15:1 Then Samuel said to Saul, “I was the one the Lord sent to anoint you as king over his people Israel. Now listen to what the Lord says. 1 15:2 Here is what the Lord of hosts says: ‘I carefully observed how the Amalekites opposed 2 Israel along the way when Israel 3 came up from Egypt. 15:3 So go now and strike down the Amalekites. Destroy everything that they have. Don’t spare 4 them. Put them to death – man, woman, child, infant, ox, sheep, camel, and donkey alike.’”
15:4 So Saul assembled 5 the army 6 and mustered them at Telaim. There were 200,000 foot soldiers and 10,000 men of Judah. 15:5 Saul proceeded to the city 7 of Amalek, where he set an ambush 8 in the wadi. 9 15:6 Saul said to the Kenites, “Go on and leave! Go down from among the Amalekites! Otherwise I will sweep you away 10 with them! After all, you were kind to all the Israelites when they came up from Egypt.” So the Kenites withdrew from among the Amalekites.
15:7 Then Saul struck down the Amalekites all the way from Havilah to 11 Shur, which is next to Egypt. 15:8 He captured King Agag of the Amalekites alive, but he executed all Agag’s people 12 with the sword. 15:9 However, Saul and the army spared Agag, along with the best of the flock, the cattle, the fatlings, 13 and the lambs, as well as everything else that was of value. 14 They were not willing to slaughter them. But they did slaughter everything that was despised 15 and worthless.
15:10 Then the word of the Lord came to Samuel: 15:11 “I regret that I have made Saul king, for he has turned away from me and has not done what I told him to do.” Samuel became angry and he cried out to the Lord all that night.
1 tn Heb “to the voice of the words of the
2 tn Heb “what Amalek did to Israel, how he placed against him.”
3 tn Heb “he”; the referent (Israel) has been specified in the translation for clarity.

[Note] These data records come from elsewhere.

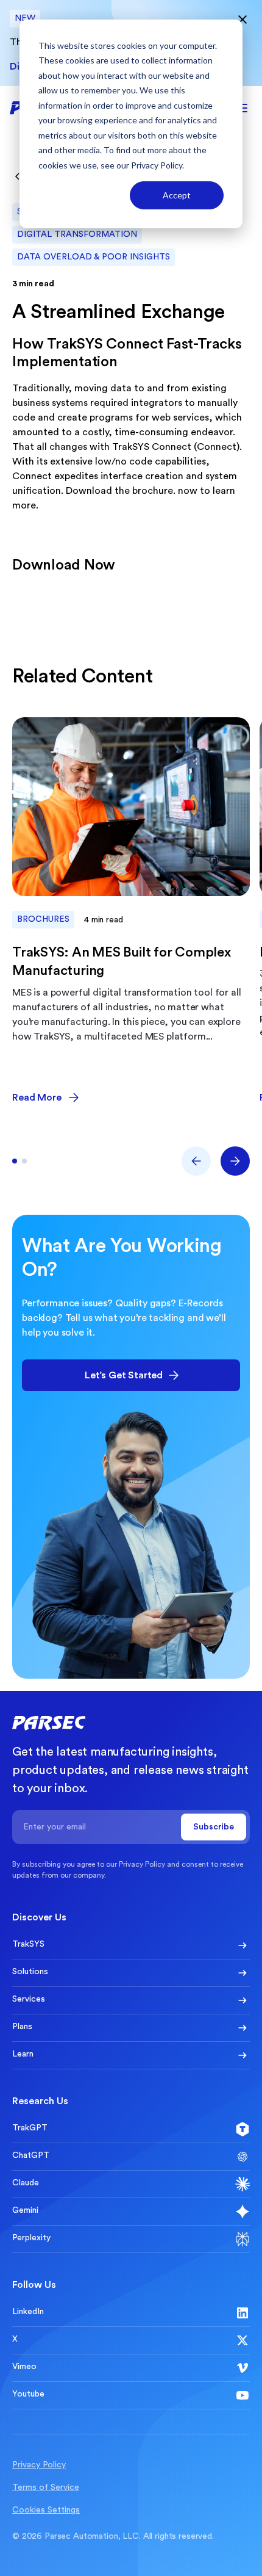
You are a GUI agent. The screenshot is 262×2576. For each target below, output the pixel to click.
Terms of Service (45, 2487)
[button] (196, 1161)
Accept (177, 195)
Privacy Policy (156, 165)
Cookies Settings (46, 2510)
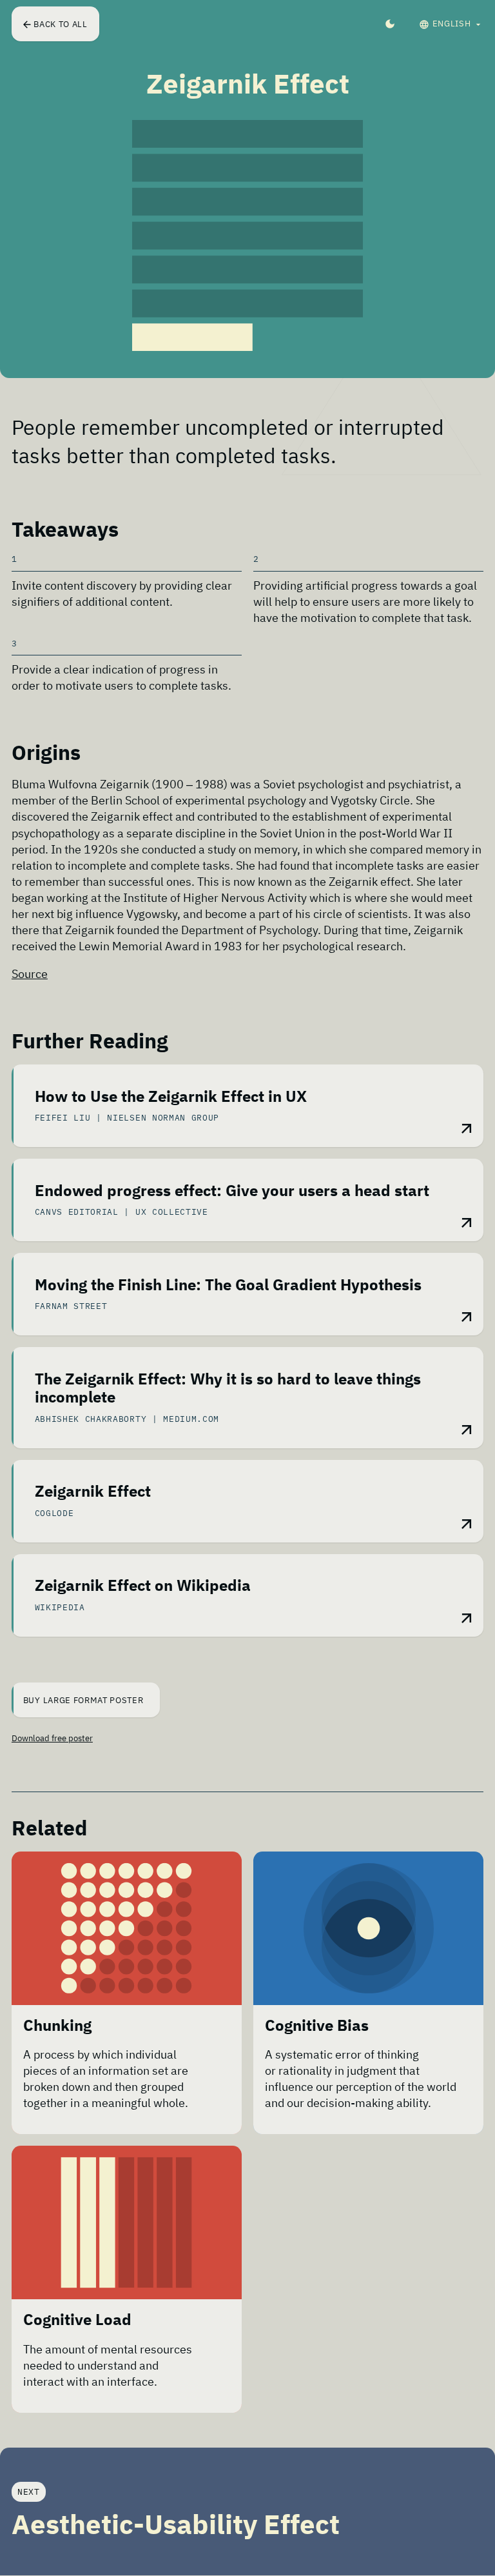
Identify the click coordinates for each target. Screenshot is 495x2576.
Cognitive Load (77, 2320)
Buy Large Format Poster (84, 1700)
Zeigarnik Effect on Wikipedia (143, 1586)
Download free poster (52, 1738)
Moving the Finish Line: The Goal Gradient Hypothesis (228, 1285)
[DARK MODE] (390, 23)
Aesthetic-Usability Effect (176, 2524)
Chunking (57, 2026)
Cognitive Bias (317, 2026)
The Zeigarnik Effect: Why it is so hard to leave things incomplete (228, 1388)
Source (30, 973)
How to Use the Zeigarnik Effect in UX (171, 1097)
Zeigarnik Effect (93, 1492)
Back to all (60, 24)
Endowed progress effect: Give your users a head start (232, 1191)
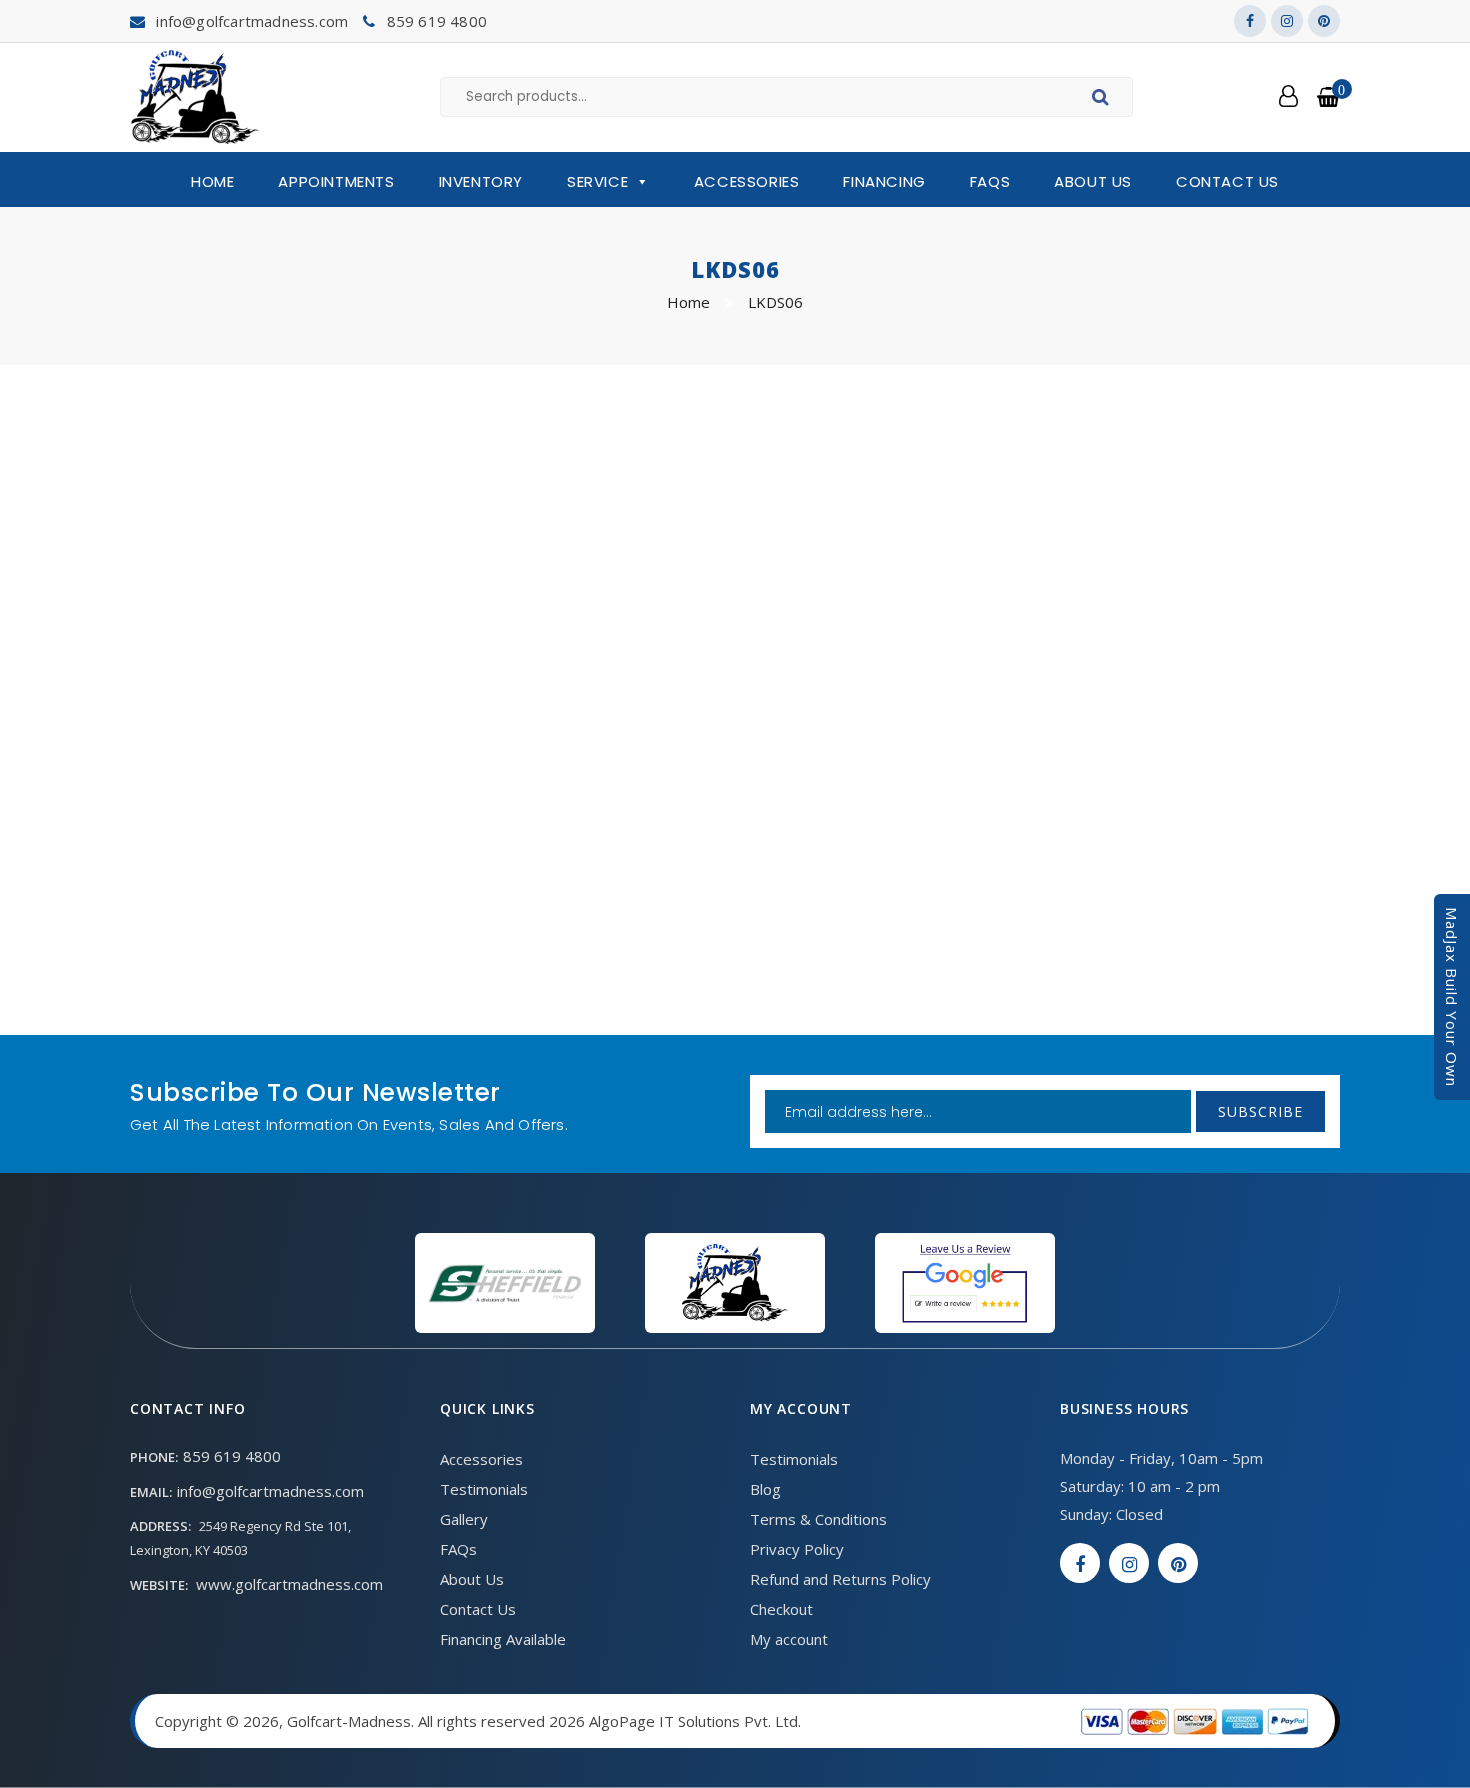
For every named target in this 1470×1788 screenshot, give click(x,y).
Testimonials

4 tn Or perhaps “don’t take pity on” (cf. CEV).
5 tn Heb “caused the people to hear.”
6 tn Heb “people.”
7 tc The LXX has the plural here, “cities.”

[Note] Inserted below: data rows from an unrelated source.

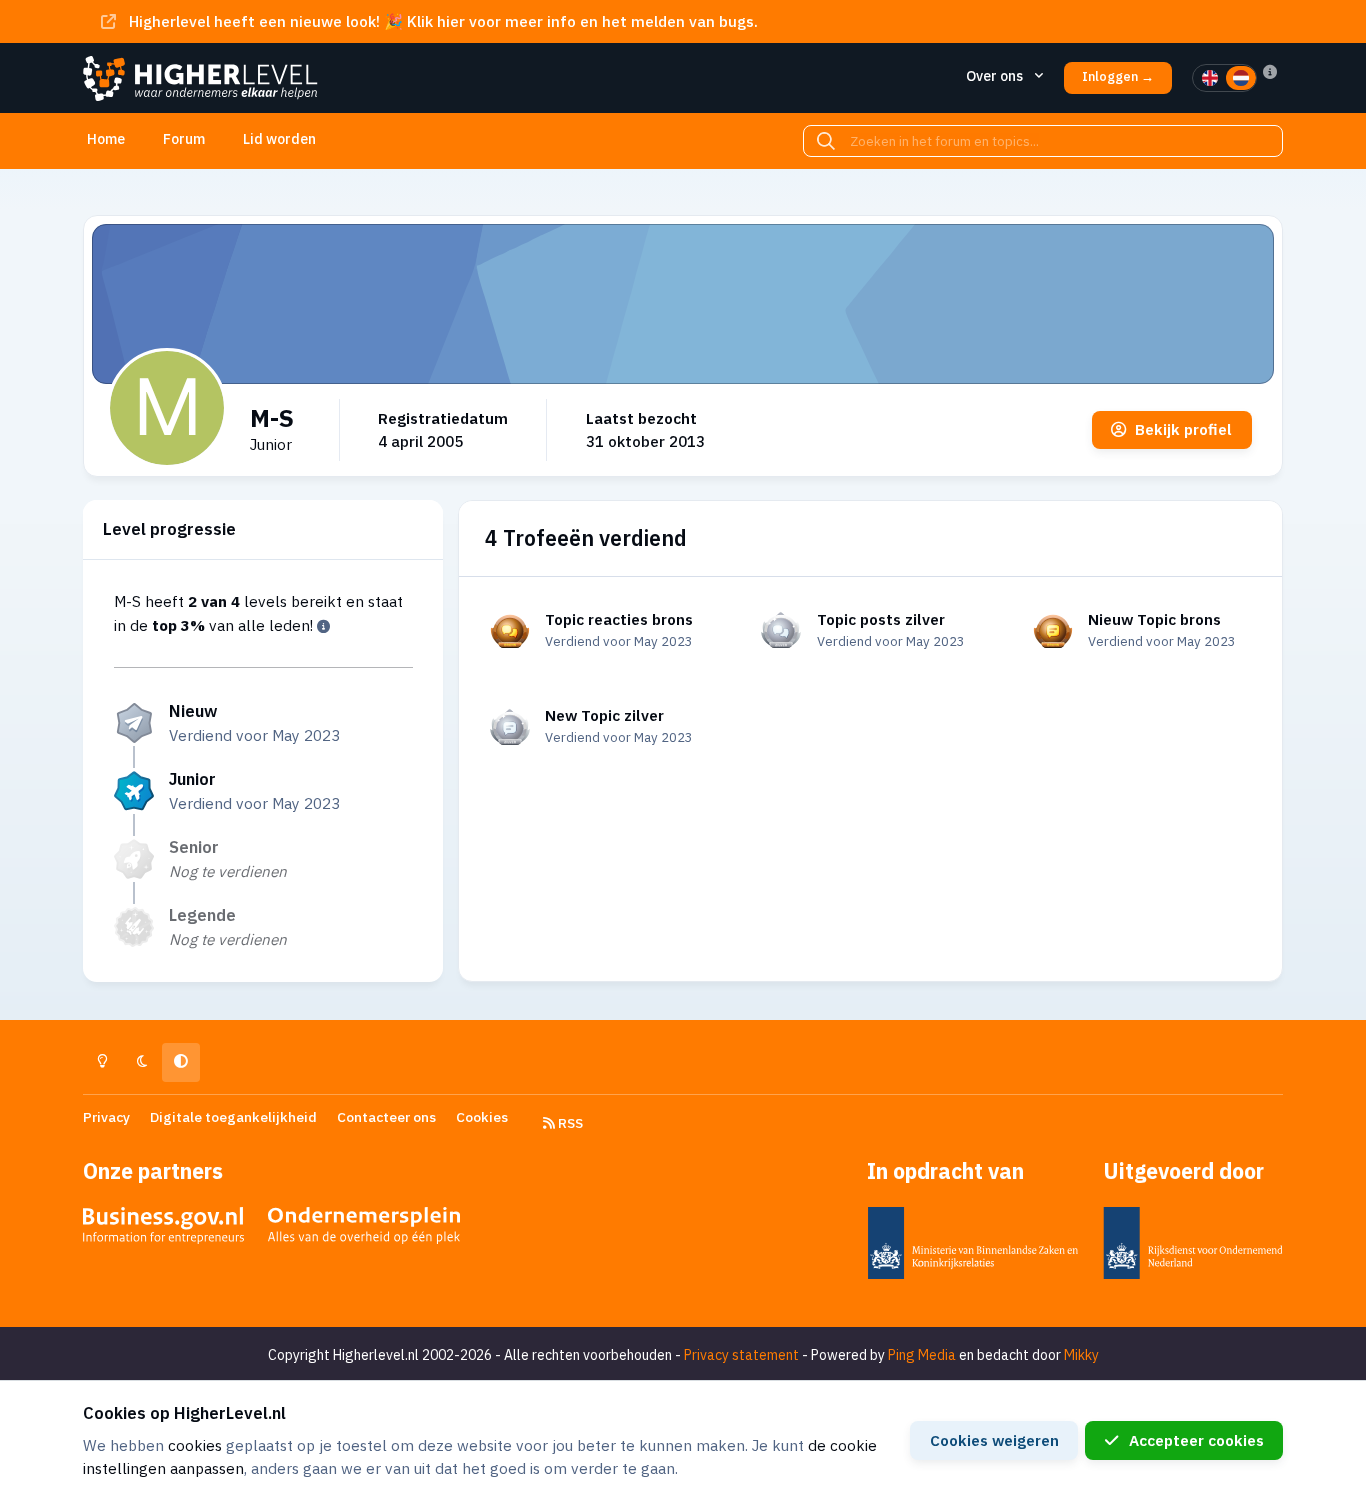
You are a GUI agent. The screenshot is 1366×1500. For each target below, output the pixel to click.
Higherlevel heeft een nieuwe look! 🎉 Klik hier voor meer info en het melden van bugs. (443, 21)
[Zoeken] (826, 141)
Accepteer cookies (1196, 1440)
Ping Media (922, 1355)
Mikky (1081, 1355)
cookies (195, 1445)
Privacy (106, 1117)
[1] (1210, 78)
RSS (569, 1123)
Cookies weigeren (994, 1440)
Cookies (482, 1117)
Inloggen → (1118, 76)
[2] (1241, 78)
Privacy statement (741, 1355)
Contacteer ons (386, 1117)
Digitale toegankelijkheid (233, 1117)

8 tc The translation follows the LXX and Vulgate which assume a reading וַיָּאָרֶב (vayya’arev, “and he set an ambush,” from the root ארב [’rv] with quiescence of alef) rather than the MT, which has וַיָּרֶב (vayyareb, “and he contended,” from the root ריב [ryv]).

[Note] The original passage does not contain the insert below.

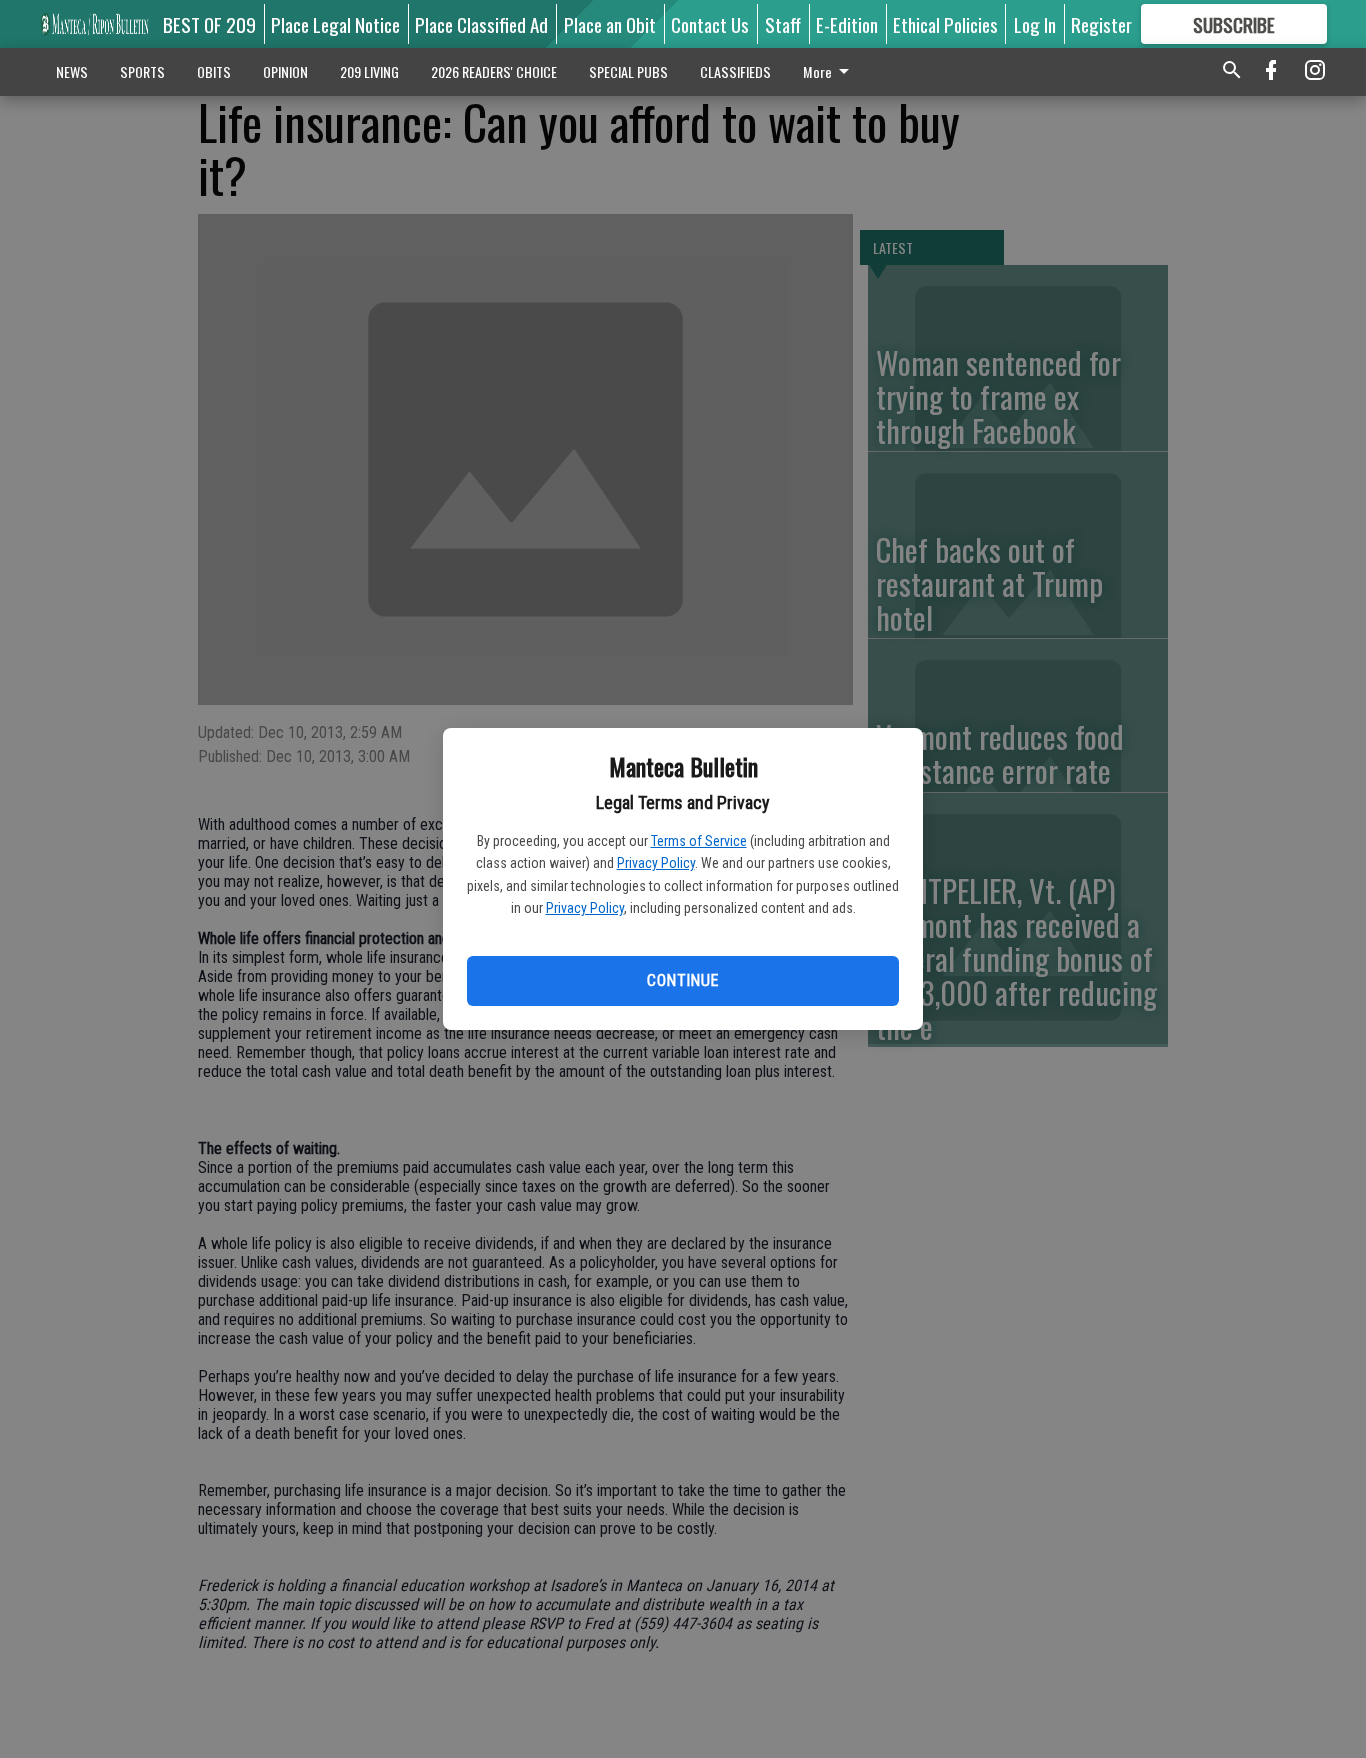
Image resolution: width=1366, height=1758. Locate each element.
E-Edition (847, 24)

9 tn That is, “the dry stream bed.”
10 tc The translation follows the Syriac Peshitta and Vulgate which assume a reading אֶסִפְךָ (’esfÿka, “I sweep you away,” from the root ספה [sfh]) rather than the MT אֹסִפְךָ (’osifÿka, “I am gathering you,” from the root אסף[’sf]).
11 tn Heb “[as] you enter.”
12 tn Heb “all the people.” For clarity “Agag’s” has been supplied in the translation.
13 tn The Hebrew text is difficult here. We should probably read וְהַמַּשְׂמַנִּים (vÿhammasmannim, “the fat ones”) rather than the MT וְהַמִּשְׂנִים (vÿhammisnim, “the second ones”). However, if the MT is retained, the sense may be as the Jewish commentator Kimchi supposed: the second-born young, thought to be better than the firstlings. (For discussion see S. R. Driver, Notes on the Hebrew Text and the Topography of the Books of Samuel, 123-24.)
14 tn Heb “good.”
15 tc The MT has here the very odd form נְמִבְזָה (nÿmivzah), but this is apparently due to a scribal error. The translation follows instead the Niphal participle נִבְזָה (nivzah).